We are now caught in a world of uncertainty and the inherent unpredictability of how the future will play out – the risk of exposing oneself to the USG in trying to get a CLN vs the risk of being exposed to IRS by a Canadian FI. We don’t know how the FI’s will act, and there may be variability across the spectrum from laissez faire “don’t ask, don’t tell” to extreme overzealousness. I know that I look like any other Canadian in my FI’s databases. I don’t live in a large city (though not a small town) and I’m starting to worry that the biggest risk to me is someone who works at a bank etc. finding out through local gossip that I was born in the US, as a number of friends and co-workers have known for years about my birthplace. The party line from everyone with power (the Canadian gov’t, the banks) is that we are US taxpayers and that we have to file US taxes, for we are “Americans resident in Canada”. I fear the feasibility of trying to convince some bank employee that I relinquished years ago without the official documentation of a CLN. Will FATCA be a big fizzle in Canada with few accounts reported? (ex. only US residents with Canadian accounts) or will it be a nightmare for thousands of Canadian citizens and residents? Only time will tell.
I don’t like living with the feeling that I have to hide this horrible secret, even though I’ve done nothing wrong. I also am so disgusted with the USG that I want to officially NOT be a US citizen. I am working towards trying to get a CLN based on past relinquishing acts (the vast majority of my working income comes from the provincial government – starting before 1994 , and I am also paid a little by the federal government, even though I am not officially a civil servant).

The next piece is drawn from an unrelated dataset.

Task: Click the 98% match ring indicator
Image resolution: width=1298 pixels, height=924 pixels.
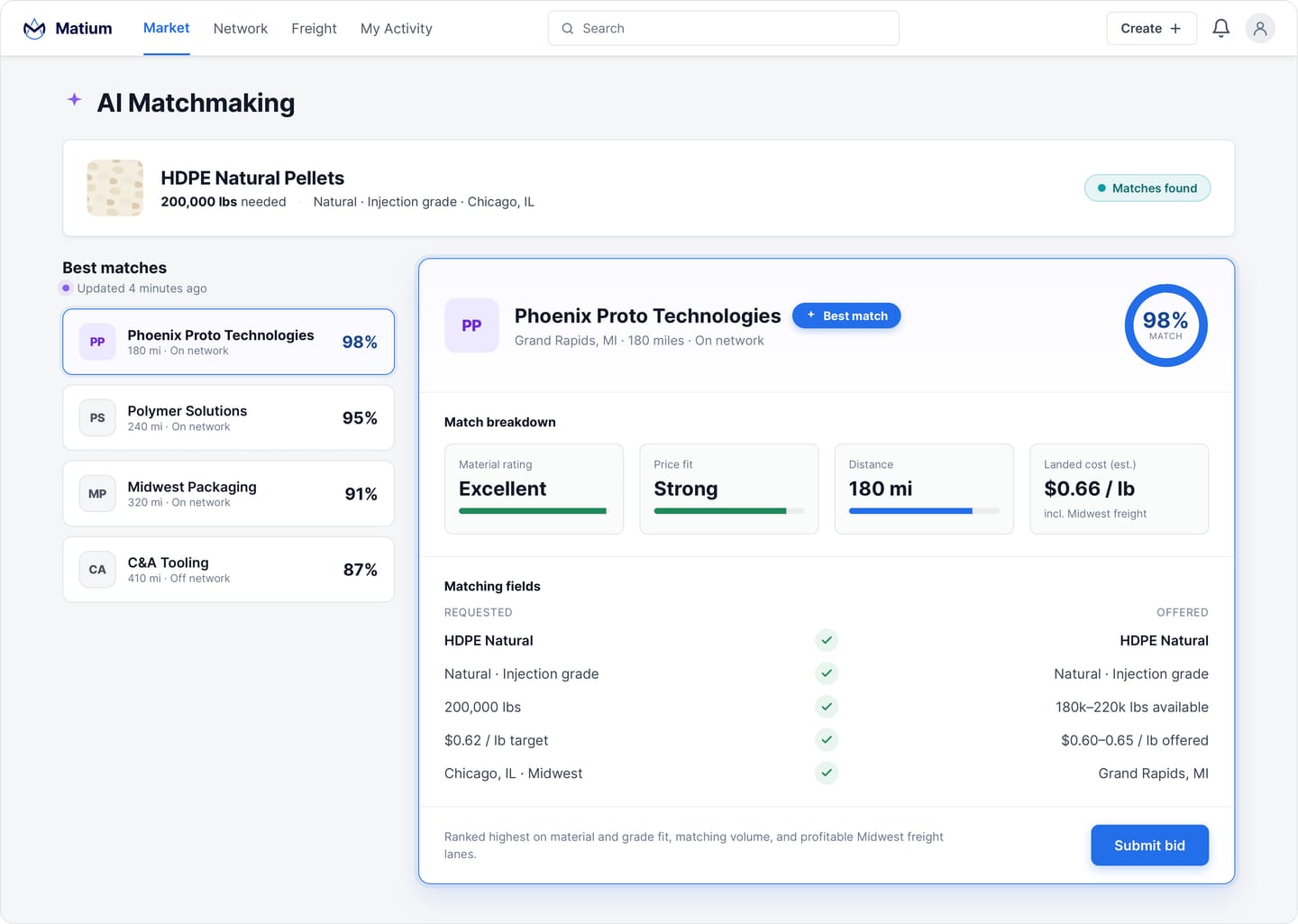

I think that I would rather have the IRS know my name, DOB and address, assuming the State Dept. hands over this info. on everyone who tries to get a CLN (and I guess we should assume that they do this), than have the IRS know my personal data AND my account balance. Yet it’s hard to to reconcile a CERTAIN exposure on going to the Consulate vs a POSSIBLE BUT MORE DAMAGING exposure by a bank.
I am getting the government letters and am helped by the total lack of US citizen actions on the 4079 form. My next planned step is to see Mr. Richardson and get his opinion on the chances of my relinquishing strategy being successful. I still really don’t know what the best course of action is but I know that the best outcome would be to get a CLN and officially be free.
@mykitty
If I was in your position I would definitely get every cent out of that bank and open a new account at a bank where no one knows you. I would do this right away before the rank and file bank employees learn about FATCA. I have opened new accounts in the last month and so far there has not been a hint of FATCA or US personhood.
@Anne Frank, you say State and IRS are not co ordinated. Not yet. I think they will be and are quickly working on data systems that are much more coherent than what is in place now. In fact I suspect data sharing on a much larger and integrated scale is what we’ll see ala what the NSA can already do.
For some I think they can go under the radar for now but, not forever. However, having said that there may be a chance if you go free for ten or more years FATCA could be amended to make things more reasonable. I just didn’t want this hanging over my families head for that long.